Phrogz
11/22/2007 4:02:00 AM
On Nov 21, 7:32 pm, RichardOnRails
<RichardDummyMailbox58...@uscomputergurus.com> wrote:
> 1. "(.*?)", or specifically, the "?" in that expression.
The ? in this case makes the match non-greedy. For example:
irb(main):007:0> s = "aaaaaaae"
=> "aaaaaaae"
irb(main):008:0> s[ /a+[aeiou]/ ]
=> "aaaaaaae"
irb(main):009:0> s[ /a+?[aeiou]/ ]
=> "aa"
By default, the ?, *, +, and {n,m} modifiers are all greedy,
attempting to match the longest substring possible while still
allowing the regular expression to succeed. As seen above, /a+/ keeps
finding a's until it cannot find any more, and then goes on to try and
match the rest of the pattern.
Adding a ? after one of those quantifiers makes it non-greedy.
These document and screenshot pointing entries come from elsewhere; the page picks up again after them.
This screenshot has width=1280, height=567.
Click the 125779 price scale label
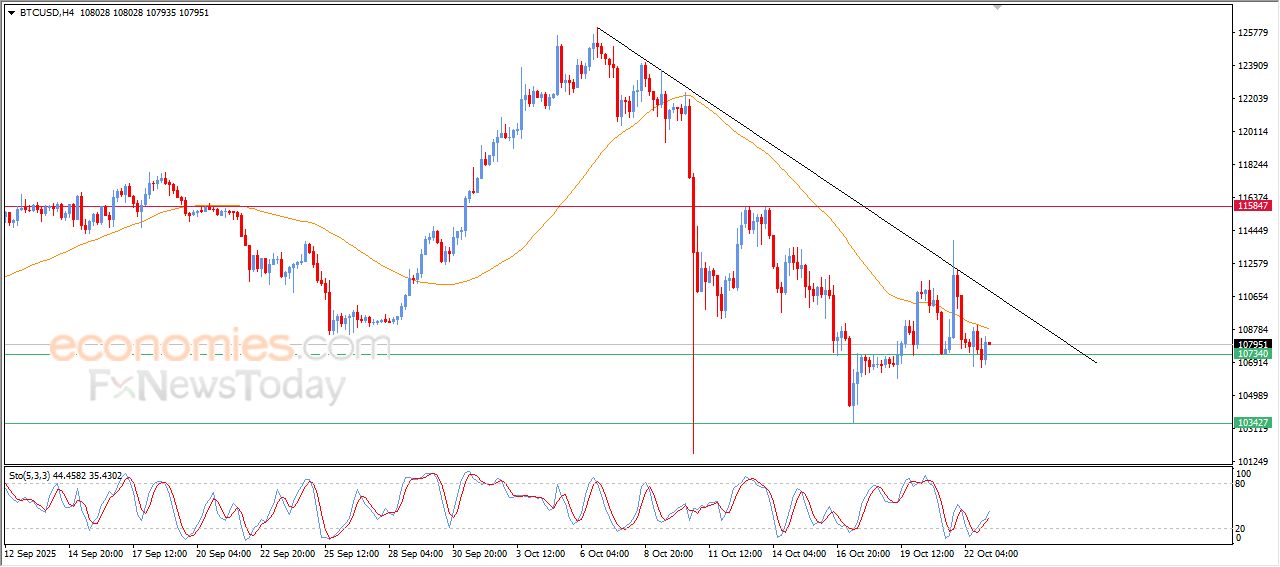[1254, 33]
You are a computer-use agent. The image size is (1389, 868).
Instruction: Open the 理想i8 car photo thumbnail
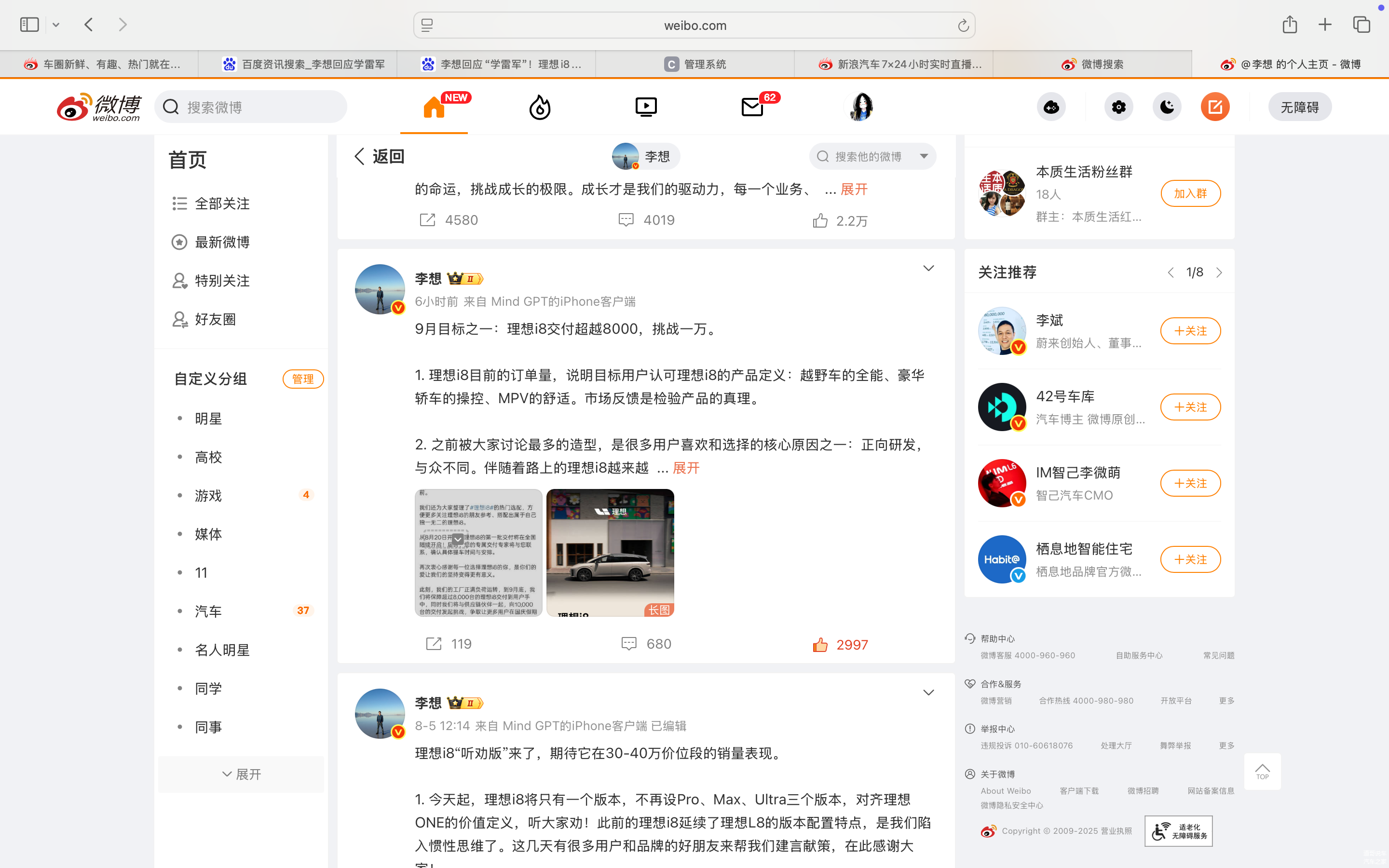point(610,552)
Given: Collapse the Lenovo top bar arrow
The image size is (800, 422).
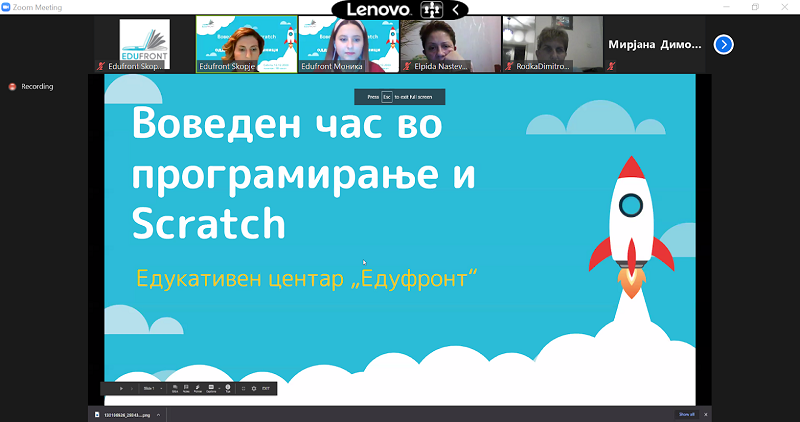Looking at the screenshot, I should 457,9.
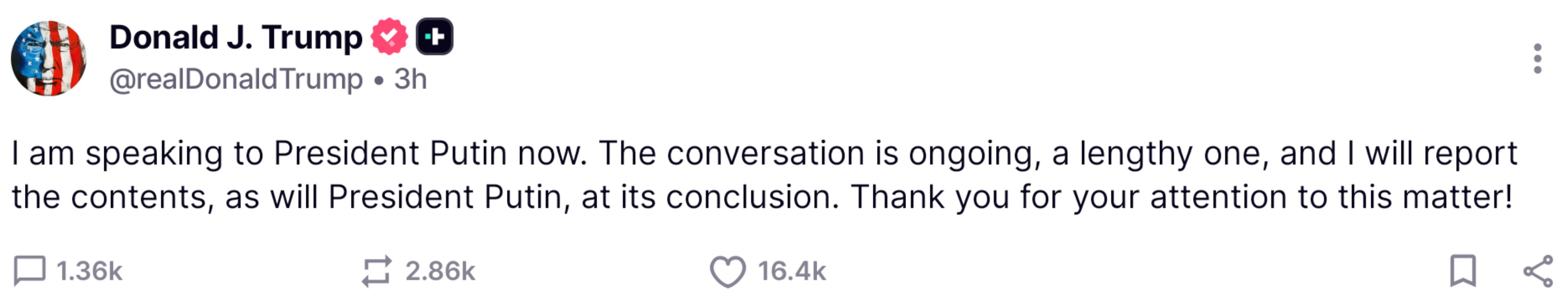Open the flag-painted profile avatar
The width and height of the screenshot is (1568, 302).
pos(48,58)
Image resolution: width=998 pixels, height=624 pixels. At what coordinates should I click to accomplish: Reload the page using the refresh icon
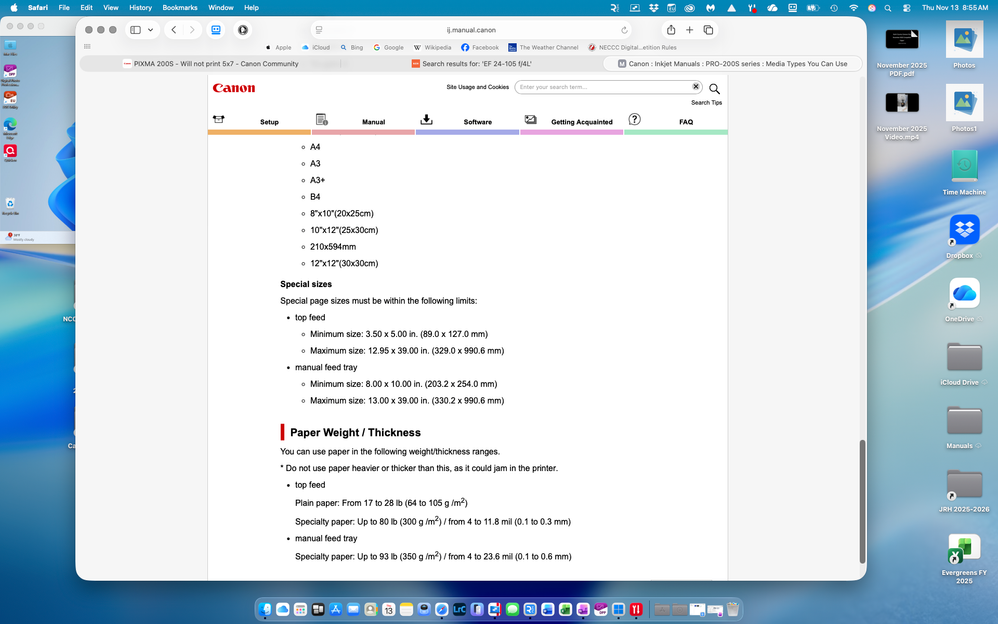point(625,30)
For
example:
a?? - match zero or one 'a' characters (prefer to match zero)
a*? - match zero or more 'a' characters (prefer as few as possible)
a+? - match one or more 'a' characters (prefer as few as possible)
a{3,} - match at least 3 'a' characters (prefer as few as possible)
As seen in the irb example above, /a+?/ matched a single 'a', and then
checked to see if it could find a vowel afterwards.
You'll often see this non-greedy matching used in simple non-nested
pairing, like with HTML tags.
%r{<p>(.*?)</p>}
will match "<p>", followed by the fewest number of characters until it
sees "</p>".
Without the non-greedy quantifier, the .+ could skim right over other
closing "</p>" characters as long as at it could find one at the end.
> 2. "(?:\d+ [.]?)", or the two question marks in this case.
The first one is part of the (?:...) construct. While the parenthesis
in /(xxx)/ will save the match group for later matching or
substitution, putting a ?: pair at the front tells the regexp to not
bother saving the contents as a numbered group. For example:
/(?:foo|fu)?bar/
will match "foobar", "fubar", or "bar", without saving "foo", "fu", or
"" as a group.
The second question mark follows a character set [...], which itself
matches a single character from the options inside the set. The
question mark in this case (and in my "fubar" example above) means
"match zero or one of the preceding characters/group expressions".
Since the character set has a single period inside it, this:
[.]?
means "And there may or may not be a period here."
This is identical to the regexp:
\.?
where the backslash escapes the traditional meaning of a period (match
any character [except possibly a newline]), and instead causes it to
mean a literal period.